Aim:
Please turn every line of the items below into a Markdown table with two columns, "No." and "Line". Number the rows in order and leave out any blank lines.

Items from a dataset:
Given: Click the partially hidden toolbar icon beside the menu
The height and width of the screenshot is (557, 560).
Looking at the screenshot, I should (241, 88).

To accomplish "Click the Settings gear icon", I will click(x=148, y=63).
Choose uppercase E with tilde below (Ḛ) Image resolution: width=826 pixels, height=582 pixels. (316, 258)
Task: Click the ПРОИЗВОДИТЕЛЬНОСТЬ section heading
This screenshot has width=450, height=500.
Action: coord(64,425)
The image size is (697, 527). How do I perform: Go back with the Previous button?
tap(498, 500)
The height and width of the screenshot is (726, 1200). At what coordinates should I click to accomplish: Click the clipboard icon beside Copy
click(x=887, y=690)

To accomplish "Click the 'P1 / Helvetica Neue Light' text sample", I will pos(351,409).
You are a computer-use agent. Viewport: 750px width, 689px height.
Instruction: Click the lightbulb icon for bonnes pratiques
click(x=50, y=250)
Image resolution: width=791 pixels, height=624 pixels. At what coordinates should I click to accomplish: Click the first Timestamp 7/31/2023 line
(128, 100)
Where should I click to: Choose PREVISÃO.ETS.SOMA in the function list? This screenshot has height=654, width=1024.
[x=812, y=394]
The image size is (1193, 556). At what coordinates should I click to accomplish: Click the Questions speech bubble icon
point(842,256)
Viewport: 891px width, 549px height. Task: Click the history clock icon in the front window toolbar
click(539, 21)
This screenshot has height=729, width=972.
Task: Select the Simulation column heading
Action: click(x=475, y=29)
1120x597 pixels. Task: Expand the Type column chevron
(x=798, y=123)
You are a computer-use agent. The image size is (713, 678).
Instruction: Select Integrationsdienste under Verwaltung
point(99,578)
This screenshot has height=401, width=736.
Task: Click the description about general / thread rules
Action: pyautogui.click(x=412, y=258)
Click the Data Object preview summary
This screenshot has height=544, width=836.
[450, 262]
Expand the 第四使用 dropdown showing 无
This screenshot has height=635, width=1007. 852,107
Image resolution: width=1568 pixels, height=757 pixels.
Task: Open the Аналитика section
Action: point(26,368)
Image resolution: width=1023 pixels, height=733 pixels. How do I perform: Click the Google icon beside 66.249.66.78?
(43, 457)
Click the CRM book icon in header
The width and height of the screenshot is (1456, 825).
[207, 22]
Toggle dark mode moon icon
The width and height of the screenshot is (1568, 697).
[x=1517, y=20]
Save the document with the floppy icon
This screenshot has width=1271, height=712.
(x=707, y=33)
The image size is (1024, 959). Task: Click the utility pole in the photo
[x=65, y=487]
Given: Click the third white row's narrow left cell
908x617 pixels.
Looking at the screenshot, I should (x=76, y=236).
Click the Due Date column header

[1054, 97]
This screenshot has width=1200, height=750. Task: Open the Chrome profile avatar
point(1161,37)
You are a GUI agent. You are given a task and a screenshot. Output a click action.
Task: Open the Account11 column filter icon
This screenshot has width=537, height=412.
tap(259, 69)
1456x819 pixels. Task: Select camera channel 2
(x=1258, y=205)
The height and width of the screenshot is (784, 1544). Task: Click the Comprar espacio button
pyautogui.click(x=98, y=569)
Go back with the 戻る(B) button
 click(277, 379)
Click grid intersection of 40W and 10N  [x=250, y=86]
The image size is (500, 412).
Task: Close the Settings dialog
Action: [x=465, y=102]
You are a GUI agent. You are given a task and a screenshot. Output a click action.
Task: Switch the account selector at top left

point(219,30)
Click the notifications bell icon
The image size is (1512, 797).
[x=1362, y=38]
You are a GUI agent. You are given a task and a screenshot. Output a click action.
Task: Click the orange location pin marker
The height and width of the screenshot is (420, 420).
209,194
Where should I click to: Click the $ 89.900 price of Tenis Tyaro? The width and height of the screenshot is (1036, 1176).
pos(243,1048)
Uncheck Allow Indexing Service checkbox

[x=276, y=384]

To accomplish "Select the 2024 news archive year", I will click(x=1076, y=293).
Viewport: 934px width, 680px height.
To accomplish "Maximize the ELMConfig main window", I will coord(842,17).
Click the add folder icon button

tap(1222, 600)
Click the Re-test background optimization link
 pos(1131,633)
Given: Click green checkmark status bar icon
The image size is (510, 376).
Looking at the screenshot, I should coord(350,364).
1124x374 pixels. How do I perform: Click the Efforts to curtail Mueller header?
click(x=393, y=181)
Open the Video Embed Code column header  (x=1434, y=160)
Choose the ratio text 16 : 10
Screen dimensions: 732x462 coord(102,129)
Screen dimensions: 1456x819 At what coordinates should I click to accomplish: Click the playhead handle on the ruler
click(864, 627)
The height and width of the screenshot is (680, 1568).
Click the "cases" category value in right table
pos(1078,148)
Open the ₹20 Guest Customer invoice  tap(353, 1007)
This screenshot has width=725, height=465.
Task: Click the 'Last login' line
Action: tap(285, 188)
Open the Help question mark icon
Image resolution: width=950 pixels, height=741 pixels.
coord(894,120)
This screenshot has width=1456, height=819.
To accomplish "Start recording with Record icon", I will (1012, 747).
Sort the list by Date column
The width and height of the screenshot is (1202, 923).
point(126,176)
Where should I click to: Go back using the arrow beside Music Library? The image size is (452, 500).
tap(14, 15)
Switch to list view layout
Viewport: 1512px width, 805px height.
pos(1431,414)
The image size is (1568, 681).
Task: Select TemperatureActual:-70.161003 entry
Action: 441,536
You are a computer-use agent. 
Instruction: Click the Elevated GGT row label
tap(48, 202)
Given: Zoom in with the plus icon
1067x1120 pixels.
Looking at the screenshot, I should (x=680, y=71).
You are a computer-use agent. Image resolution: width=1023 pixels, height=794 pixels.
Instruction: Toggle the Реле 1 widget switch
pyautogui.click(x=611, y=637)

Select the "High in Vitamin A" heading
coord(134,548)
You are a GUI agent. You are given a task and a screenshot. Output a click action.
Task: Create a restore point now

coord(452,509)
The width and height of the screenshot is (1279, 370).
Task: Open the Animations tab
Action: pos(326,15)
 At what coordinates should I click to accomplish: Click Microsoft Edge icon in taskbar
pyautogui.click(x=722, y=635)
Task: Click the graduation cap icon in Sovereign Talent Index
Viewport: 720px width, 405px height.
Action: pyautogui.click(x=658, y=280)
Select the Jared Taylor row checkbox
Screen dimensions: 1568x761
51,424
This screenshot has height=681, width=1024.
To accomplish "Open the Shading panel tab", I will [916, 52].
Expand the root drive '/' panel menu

The solution:
| No. | Line |
|---|---|
| 1 | Given: Click the partially hidden toolbar icon beside the menu |
| 2 | The height and width of the screenshot is (557, 560). |
| 3 | Looking at the screenshot, I should (241, 88). |
| 4 | To accomplish "Click the Settings gear icon", I will click(x=148, y=63). |
| 5 | Choose uppercase E with tilde below (Ḛ) Image resolution: width=826 pixels, height=582 pixels. (316, 258) |
| 6 | Task: Click the ПРОИЗВОДИТЕЛЬНОСТЬ section heading |
| 7 | This screenshot has width=450, height=500. |
| 8 | Action: coord(64,425) |
| 9 | The image size is (697, 527). How do I perform: Go back with the Previous button? |
| 10 | tap(498, 500) |
| 11 | The height and width of the screenshot is (726, 1200). At what coordinates should I click to accomplish: Click the clipboard icon beside Copy |
| 12 | click(x=887, y=690) |
| 13 | To accomplish "Click the 'P1 / Helvetica Neue Light' text sample", I will pos(351,409). |
| 14 | You are a computer-use agent. Viewport: 750px width, 689px height. |
| 15 | Instruction: Click the lightbulb icon for bonnes pratiques |
| 16 | click(x=50, y=250) |
| 17 | Image resolution: width=791 pixels, height=624 pixels. At what coordinates should I click to accomplish: Click the first Timestamp 7/31/2023 line |
| 18 | (128, 100) |
| 19 | Where should I click to: Choose PREVISÃO.ETS.SOMA in the function list? This screenshot has height=654, width=1024. |
| 20 | [x=812, y=394] |
| 21 | The image size is (1193, 556). At what coordinates should I click to accomplish: Click the Questions speech bubble icon |
| 22 | point(842,256) |
| 23 | Viewport: 891px width, 549px height. Task: Click the history clock icon in the front window toolbar |
| 24 | click(539, 21) |
| 25 | This screenshot has height=729, width=972. |
| 26 | Task: Select the Simulation column heading |
| 27 | Action: click(x=475, y=29) |
| 28 | 1120x597 pixels. Task: Expand the Type column chevron |
| 29 | (x=798, y=123) |
| 30 | You are a computer-use agent. The image size is (713, 678). |
| 31 | Instruction: Select Integrationsdienste under Verwaltung |
| 32 | point(99,578) |
| 33 | This screenshot has height=401, width=736. |
| 34 | Task: Click the description about general / thread rules |
| 35 | Action: pyautogui.click(x=412, y=258) |
| 36 | Click the Data Object preview summary |
| 37 | This screenshot has height=544, width=836. |
| 38 | [450, 262] |
| 39 | Expand the 第四使用 dropdown showing 无 |
| 40 | This screenshot has height=635, width=1007. 852,107 |
| 41 | Image resolution: width=1568 pixels, height=757 pixels. |
| 42 | Task: Open the Аналитика section |
| 43 | Action: point(26,368) |
| 44 | Image resolution: width=1023 pixels, height=733 pixels. How do I perform: Click the Google icon beside 66.249.66.78? |
| 45 | (43, 457) |
| 46 | Click the CRM book icon in header |
| 47 | The width and height of the screenshot is (1456, 825). |
| 48 | [207, 22] |
| 49 | Toggle dark mode moon icon |
| 50 | The width and height of the screenshot is (1568, 697). |
| 51 | [x=1517, y=20] |
| 52 | Save the document with the floppy icon |
| 53 | This screenshot has width=1271, height=712. |
| 54 | (x=707, y=33) |
| 55 | The image size is (1024, 959). Task: Click the utility pole in the photo |
| 56 | [x=65, y=487] |
| 57 | Given: Click the third white row's narrow left cell |
| 58 | 908x617 pixels. |
| 59 | Looking at the screenshot, I should (x=76, y=236). |
| 60 | Click the Due Date column header |
| 61 | [1054, 97] |
| 62 | This screenshot has width=1200, height=750. Task: Open the Chrome profile avatar |
| 63 | point(1161,37) |
| 64 | You are a GUI agent. You are given a task and a screenshot. Output a click action. |
| 65 | Task: Open the Account11 column filter icon |
| 66 | This screenshot has width=537, height=412. |
| 67 | tap(259, 69) |
| 68 | 1456x819 pixels. Task: Select camera channel 2 |
| 69 | (x=1258, y=205) |
| 70 | The height and width of the screenshot is (784, 1544). Task: Click the Comprar espacio button |
| 71 | pyautogui.click(x=98, y=569) |
| 72 | Go back with the 戻る(B) button |
| 73 |  click(277, 379) |
| 74 | Click grid intersection of 40W and 10N  [x=250, y=86] |
| 75 | The image size is (500, 412). |
| 76 | Task: Close the Settings dialog |
| 77 | Action: [x=465, y=102] |
| 78 | You are a GUI agent. You are given a task and a screenshot. Output a click action. |
| 79 | Task: Switch the account selector at top left |
| 80 | point(219,30) |
| 81 | Click the notifications bell icon |
| 82 | The image size is (1512, 797). |
| 83 | [x=1362, y=38] |
| 84 | You are a GUI agent. You are given a task and a screenshot. Output a click action. |
| 85 | Task: Click the orange location pin marker |
| 86 | The height and width of the screenshot is (420, 420). |
| 87 | 209,194 |
| 88 | Where should I click to: Click the $ 89.900 price of Tenis Tyaro? The width and height of the screenshot is (1036, 1176). |
| 89 | pos(243,1048) |
| 90 | Uncheck Allow Indexing Service checkbox |
| 91 | [x=276, y=384] |
| 92 | To accomplish "Select the 2024 news archive year", I will click(x=1076, y=293). |
| 93 | Viewport: 934px width, 680px height. |
| 94 | To accomplish "Maximize the ELMConfig main window", I will coord(842,17). |
| 95 | Click the add folder icon button |
| 96 | tap(1222, 600) |
| 97 | Click the Re-test background optimization link |
| 98 |  pos(1131,633) |
| 99 | Given: Click green checkmark status bar icon |
| 100 | The image size is (510, 376). |
| 101 | Looking at the screenshot, I should coord(350,364). |
| 102 | 1124x374 pixels. How do I perform: Click the Efforts to curtail Mueller header? |
| 103 | click(x=393, y=181) |
| 104 | Open the Video Embed Code column header  (x=1434, y=160) |
| 105 | Choose the ratio text 16 : 10 |
| 106 | Screen dimensions: 732x462 coord(102,129) |
| 107 | Screen dimensions: 1456x819 At what coordinates should I click to accomplish: Click the playhead handle on the ruler |
| 108 | click(864, 627) |
| 109 | The height and width of the screenshot is (680, 1568). |
| 110 | Click the "cases" category value in right table |
| 111 | pos(1078,148) |
| 112 | Open the ₹20 Guest Customer invoice  tap(353, 1007) |
| 113 | This screenshot has width=725, height=465. |
| 114 | Task: Click the 'Last login' line |
| 115 | Action: tap(285, 188) |
| 116 | Open the Help question mark icon |
| 117 | Image resolution: width=950 pixels, height=741 pixels. |
| 118 | coord(894,120) |
| 119 | This screenshot has width=1456, height=819. |
| 120 | To accomplish "Start recording with Record icon", I will (1012, 747). |
| 121 | Sort the list by Date column |
| 122 | The width and height of the screenshot is (1202, 923). |
| 123 | point(126,176) |
| 124 | Where should I click to: Go back using the arrow beside Music Library? The image size is (452, 500). |
| 125 | tap(14, 15) |
| 126 | Switch to list view layout |
| 127 | Viewport: 1512px width, 805px height. |
| 128 | pos(1431,414) |
| 129 | The image size is (1568, 681). |
| 130 | Task: Select TemperatureActual:-70.161003 entry |
| 131 | Action: 441,536 |
| 132 | You are a computer-use agent.  |
| 133 | Instruction: Click the Elevated GGT row label |
| 134 | tap(48, 202) |
| 135 | Given: Zoom in with the plus icon |
| 136 | 1067x1120 pixels. |
| 137 | Looking at the screenshot, I should (x=680, y=71). |
| 138 | You are a computer-use agent. Image resolution: width=1023 pixels, height=794 pixels. |
| 139 | Instruction: Toggle the Реле 1 widget switch |
| 140 | pyautogui.click(x=611, y=637) |
| 141 | Select the "High in Vitamin A" heading |
| 142 | coord(134,548) |
| 143 | You are a GUI agent. You are given a task and a screenshot. Output a click action. |
| 144 | Task: Create a restore point now |
| 145 | coord(452,509) |
| 146 | The width and height of the screenshot is (1279, 370). |
| 147 | Task: Open the Animations tab |
| 148 | Action: pos(326,15) |
| 149 |  At what coordinates should I click to accomplish: Click Microsoft Edge icon in taskbar |
| 150 | pyautogui.click(x=722, y=635) |
| 151 | Task: Click the graduation cap icon in Sovereign Talent Index |
| 152 | Viewport: 720px width, 405px height. |
| 153 | Action: pyautogui.click(x=658, y=280) |
| 154 | Select the Jared Taylor row checkbox |
| 155 | Screen dimensions: 1568x761 |
| 156 | 51,424 |
| 157 | This screenshot has height=681, width=1024. |
| 158 | To accomplish "Open the Shading panel tab", I will [916, 52]. |
| 159 | Expand the root drive '/' panel menu |